Kreutzer cautions this will take some adjustment and consumers might have trouble paying a new, much higher cost. "But how often are we changing the cost?" he says. "What if the choice is to pay 30 cents a kilowatt hour or do without?"

Time-of-use pricing is an incentive to rethink energy use. Consumers who were willing and able to change their behavior would be rewarded, Berst says. "Right now the person who cranks the AC to real cold even in the middle of a peak event is paying the same rate (per kilowatt hour) as the person who doesn't have the AC on at all," Berst says.

Other Generation
One intriguing source of additional peak demand generating power is the backup generators that many companies already have to use in the event of outages, Pullins says.

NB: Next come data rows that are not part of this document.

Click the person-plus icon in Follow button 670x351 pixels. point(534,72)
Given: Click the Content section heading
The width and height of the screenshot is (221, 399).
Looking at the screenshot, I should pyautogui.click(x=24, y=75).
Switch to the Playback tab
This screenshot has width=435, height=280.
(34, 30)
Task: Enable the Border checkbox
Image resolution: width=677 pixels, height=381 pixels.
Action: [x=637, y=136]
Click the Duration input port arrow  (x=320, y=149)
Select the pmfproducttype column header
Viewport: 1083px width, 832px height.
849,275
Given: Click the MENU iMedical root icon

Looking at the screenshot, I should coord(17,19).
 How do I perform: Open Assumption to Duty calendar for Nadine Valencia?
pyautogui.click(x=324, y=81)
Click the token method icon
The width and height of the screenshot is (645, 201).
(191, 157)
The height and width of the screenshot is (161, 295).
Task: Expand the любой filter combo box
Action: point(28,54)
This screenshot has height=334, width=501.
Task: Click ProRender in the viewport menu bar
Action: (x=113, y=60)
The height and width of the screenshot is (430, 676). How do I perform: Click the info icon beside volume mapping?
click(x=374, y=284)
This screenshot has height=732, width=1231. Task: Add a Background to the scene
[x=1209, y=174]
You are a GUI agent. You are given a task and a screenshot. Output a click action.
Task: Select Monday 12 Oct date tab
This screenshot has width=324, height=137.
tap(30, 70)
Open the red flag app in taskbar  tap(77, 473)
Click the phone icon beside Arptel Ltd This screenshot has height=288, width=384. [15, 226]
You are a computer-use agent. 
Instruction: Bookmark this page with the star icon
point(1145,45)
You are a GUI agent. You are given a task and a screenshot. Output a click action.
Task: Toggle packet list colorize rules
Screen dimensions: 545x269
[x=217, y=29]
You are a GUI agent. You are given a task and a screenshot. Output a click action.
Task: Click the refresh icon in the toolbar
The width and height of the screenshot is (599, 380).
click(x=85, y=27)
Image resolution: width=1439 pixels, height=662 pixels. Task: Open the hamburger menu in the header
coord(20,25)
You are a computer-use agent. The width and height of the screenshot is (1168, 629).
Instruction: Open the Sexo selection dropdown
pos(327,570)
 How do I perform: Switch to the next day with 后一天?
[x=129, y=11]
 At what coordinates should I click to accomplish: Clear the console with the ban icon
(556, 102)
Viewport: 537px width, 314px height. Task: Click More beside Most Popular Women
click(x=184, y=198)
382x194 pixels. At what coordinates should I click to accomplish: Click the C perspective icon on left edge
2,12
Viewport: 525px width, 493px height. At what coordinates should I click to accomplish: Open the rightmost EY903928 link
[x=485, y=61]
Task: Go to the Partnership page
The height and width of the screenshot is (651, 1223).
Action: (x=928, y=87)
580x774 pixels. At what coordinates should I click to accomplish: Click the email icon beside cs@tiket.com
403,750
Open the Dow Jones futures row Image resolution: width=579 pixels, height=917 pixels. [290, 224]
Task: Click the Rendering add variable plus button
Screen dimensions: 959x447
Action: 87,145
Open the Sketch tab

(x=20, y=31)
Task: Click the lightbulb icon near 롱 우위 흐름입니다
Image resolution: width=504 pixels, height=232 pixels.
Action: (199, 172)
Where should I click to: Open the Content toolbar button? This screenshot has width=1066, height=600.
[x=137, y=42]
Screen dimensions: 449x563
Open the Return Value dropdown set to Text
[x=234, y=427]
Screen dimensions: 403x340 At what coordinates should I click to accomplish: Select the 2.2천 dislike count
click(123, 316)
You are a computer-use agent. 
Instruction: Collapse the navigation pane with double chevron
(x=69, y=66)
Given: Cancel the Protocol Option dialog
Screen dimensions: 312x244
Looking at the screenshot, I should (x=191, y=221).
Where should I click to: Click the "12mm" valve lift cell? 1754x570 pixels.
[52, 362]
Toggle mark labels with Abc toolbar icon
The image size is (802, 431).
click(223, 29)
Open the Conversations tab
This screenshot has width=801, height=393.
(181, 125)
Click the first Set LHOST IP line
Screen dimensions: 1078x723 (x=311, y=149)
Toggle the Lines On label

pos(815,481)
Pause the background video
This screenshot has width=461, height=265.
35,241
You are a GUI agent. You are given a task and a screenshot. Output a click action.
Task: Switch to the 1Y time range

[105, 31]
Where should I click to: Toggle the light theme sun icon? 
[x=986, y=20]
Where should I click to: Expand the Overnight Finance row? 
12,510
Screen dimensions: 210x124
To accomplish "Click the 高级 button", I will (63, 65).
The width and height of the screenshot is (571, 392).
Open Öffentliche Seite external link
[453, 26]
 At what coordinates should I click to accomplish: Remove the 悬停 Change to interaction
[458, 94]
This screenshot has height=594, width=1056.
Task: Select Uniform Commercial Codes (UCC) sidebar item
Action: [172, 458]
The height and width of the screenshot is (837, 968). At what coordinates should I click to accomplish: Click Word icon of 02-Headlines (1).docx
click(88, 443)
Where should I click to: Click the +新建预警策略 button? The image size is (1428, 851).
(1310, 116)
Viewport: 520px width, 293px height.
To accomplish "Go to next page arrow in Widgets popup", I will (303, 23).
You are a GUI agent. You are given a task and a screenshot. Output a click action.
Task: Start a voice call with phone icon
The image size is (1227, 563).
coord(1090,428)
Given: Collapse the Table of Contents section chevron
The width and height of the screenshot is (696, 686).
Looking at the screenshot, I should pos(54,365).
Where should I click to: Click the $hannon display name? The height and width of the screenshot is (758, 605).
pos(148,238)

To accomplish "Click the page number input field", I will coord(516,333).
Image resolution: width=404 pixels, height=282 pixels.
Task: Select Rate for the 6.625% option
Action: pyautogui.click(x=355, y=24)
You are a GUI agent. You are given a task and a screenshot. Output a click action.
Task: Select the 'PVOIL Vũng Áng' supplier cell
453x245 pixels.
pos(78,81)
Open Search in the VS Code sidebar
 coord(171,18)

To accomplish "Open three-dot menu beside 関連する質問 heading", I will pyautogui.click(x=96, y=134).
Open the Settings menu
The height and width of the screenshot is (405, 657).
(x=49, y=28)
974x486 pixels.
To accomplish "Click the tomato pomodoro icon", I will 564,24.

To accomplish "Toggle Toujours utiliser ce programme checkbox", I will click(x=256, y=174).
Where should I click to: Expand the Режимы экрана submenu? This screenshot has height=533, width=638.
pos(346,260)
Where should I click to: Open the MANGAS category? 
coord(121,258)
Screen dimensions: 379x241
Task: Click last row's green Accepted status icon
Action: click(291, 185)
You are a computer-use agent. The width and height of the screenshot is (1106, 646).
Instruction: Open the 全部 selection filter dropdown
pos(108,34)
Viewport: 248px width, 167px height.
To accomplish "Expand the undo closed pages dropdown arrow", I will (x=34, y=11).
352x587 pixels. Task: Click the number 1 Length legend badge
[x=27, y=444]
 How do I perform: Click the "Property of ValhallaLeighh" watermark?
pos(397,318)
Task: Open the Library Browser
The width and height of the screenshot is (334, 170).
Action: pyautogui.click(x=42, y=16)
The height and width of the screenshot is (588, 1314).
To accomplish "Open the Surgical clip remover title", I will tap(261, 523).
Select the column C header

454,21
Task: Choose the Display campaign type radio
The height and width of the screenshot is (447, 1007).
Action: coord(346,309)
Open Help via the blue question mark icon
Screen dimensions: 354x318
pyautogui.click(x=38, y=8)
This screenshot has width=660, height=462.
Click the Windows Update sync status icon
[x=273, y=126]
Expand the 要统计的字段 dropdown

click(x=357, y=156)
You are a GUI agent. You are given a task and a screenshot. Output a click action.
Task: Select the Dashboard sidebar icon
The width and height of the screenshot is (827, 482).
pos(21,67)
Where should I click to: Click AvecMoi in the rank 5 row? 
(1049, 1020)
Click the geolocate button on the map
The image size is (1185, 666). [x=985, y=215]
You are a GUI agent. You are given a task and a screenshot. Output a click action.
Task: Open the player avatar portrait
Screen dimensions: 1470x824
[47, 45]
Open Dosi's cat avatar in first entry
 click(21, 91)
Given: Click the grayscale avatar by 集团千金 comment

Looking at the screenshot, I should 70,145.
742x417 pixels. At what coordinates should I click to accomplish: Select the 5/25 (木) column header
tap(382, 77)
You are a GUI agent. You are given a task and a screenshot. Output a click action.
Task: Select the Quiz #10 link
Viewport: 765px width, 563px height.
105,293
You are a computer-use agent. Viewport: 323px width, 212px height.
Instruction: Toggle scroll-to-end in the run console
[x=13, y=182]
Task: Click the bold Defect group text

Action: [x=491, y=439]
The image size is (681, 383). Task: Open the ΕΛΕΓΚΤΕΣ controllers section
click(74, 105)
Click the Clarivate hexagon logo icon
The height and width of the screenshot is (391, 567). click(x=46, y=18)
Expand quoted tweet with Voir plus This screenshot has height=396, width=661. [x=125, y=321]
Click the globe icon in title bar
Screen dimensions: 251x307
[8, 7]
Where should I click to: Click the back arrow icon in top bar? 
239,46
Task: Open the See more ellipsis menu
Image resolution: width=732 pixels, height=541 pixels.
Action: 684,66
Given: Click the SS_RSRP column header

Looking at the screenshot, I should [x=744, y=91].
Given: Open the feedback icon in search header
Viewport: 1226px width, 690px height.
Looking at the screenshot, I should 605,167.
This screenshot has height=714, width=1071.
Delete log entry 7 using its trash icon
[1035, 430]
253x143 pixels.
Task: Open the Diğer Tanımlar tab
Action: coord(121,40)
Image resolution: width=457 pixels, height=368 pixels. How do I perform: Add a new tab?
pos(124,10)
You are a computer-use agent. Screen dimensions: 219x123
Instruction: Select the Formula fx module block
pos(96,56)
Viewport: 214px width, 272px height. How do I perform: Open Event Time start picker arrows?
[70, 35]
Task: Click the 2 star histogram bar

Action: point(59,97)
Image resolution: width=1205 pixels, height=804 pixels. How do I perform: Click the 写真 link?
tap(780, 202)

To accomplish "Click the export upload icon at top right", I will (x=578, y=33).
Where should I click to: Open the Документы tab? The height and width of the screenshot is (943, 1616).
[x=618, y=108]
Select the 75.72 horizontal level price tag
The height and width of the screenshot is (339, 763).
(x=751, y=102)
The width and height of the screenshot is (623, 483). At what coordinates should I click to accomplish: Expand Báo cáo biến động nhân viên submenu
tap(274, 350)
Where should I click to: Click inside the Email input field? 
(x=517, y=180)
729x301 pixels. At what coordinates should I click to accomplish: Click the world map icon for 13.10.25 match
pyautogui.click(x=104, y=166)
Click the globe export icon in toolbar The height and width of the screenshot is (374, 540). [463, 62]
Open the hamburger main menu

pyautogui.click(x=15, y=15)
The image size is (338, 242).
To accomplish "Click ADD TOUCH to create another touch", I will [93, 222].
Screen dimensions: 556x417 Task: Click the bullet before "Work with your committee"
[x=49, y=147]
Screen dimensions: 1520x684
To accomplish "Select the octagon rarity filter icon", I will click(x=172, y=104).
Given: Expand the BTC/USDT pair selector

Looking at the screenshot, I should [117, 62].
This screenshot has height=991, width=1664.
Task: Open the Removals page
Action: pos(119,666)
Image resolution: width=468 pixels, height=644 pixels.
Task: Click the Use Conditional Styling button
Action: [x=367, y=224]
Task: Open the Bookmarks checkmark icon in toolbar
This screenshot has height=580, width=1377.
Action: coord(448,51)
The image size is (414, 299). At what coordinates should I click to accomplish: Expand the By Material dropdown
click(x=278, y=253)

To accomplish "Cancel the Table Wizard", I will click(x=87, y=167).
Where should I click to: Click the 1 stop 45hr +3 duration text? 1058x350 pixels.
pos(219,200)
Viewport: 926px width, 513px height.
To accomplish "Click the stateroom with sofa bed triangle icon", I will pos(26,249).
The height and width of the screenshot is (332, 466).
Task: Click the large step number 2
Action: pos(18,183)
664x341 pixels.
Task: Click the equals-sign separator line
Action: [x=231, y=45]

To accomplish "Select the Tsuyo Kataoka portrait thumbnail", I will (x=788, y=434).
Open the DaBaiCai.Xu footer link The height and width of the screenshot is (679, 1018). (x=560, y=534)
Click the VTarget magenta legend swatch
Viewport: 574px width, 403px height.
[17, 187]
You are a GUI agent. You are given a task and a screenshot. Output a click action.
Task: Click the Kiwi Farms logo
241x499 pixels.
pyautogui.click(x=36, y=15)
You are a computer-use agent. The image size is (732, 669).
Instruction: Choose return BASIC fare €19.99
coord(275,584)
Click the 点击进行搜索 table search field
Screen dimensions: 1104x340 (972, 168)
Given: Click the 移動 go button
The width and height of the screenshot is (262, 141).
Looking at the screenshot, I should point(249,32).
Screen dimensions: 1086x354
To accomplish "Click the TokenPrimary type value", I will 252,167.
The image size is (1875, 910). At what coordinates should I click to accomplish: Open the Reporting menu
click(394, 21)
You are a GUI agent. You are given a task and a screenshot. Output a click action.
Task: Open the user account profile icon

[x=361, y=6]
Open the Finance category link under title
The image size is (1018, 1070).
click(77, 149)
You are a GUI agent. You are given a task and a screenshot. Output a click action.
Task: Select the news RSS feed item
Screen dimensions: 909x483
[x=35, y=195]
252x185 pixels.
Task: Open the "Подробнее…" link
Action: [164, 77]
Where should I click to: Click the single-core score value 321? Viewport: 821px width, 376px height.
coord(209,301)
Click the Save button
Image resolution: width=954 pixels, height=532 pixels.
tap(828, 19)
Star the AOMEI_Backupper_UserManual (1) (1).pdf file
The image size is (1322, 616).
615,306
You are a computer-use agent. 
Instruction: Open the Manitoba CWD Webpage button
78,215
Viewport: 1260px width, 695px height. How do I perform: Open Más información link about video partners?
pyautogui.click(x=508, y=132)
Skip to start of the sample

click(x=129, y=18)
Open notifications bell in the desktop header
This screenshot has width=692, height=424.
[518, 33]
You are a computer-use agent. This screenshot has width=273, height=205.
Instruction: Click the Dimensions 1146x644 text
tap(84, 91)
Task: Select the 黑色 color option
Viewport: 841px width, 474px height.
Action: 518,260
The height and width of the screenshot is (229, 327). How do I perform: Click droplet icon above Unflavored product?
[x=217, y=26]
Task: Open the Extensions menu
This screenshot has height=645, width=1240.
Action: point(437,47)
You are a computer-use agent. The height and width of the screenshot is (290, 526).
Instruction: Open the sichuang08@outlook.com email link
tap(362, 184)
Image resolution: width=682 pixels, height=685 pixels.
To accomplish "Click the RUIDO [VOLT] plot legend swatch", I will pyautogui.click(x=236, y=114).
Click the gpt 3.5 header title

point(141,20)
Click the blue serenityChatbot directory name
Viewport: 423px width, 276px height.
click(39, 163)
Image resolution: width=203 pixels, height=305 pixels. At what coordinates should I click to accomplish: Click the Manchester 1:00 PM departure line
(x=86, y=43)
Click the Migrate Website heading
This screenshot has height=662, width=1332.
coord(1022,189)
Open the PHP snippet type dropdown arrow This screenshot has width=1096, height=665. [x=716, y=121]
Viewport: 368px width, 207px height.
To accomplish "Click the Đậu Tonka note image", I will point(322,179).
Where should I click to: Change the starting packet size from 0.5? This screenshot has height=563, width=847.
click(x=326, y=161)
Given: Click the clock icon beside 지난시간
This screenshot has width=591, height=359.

In Portland, Ore., Portland General Electric is doing just that. The utility has started a Dispatchable Standby Generation Program to put commercial and industrial standby generators to work for up to 400 hours a year to meet peak demand, the utility says on its website. The utility will install equipment to reduce emissions, assume maintenance of the standby generators, and if needed install equipment to make the generators run faster.

Employing these already-existing generators will allow PGE to meet peak demands at about one-fifth the cost, Pullins says. "It's a great community approach and a community solution," he says.

Changing the Way Utilities Make a Profit
Switching to a Smart Grid system will require regulatory changes covering how utilities make profits for their shareholders, Berst and others say.  Under current regulatory practice, utilities are rewarded for selling electricity and building more plants to generate power.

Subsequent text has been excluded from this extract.